SARS-CoV-2 BA.1 live virus resistance passaging

Monoclonal antibodies targeting conserved regions of the spike protein, such as the RBD class 4 region and S2 fusion machinery, exhibit broad sarbecovirus neutralization. However, their clinical effectiveness against COVID-19 has been limited by SARS-CoV-2 spike escape mutations and suboptimal neutralization potency. This project utilized structure-conditioned, machine learning-guided protein design to optimize two broadly neutralizing sarbecovirus antibodies to restore the neutralizing activity of a class 4 anti-RBD antibody against Omicron variants and improve the potency of an anti-S2 stem helix antibody.
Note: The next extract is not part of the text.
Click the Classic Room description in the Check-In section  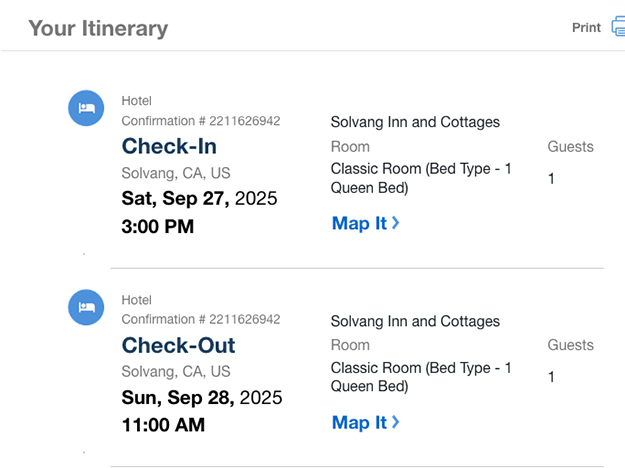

These optimized antibodies demonstrated enhanced neutralization in both in vitro and in vivo models while also exhibiting a higher barrier to resistance in combination. Resistance passaging experiments, in which SARS-CoV-2 BA.1 live virus was repeatedly exposed to increasing concentrations of the antibodies as single agents and in combination, were conducted to assess resistance development. Illumina-based deep sequencing of viral genomes throughout the experiment provided insights into the selective pressures exerted by these antibodies. This work underscores the successful optimization of antiviral antibodies against evolving pathogens and highlights the potential of such approaches in developing robust antibody combinations for epidemic and pandemic preparedness.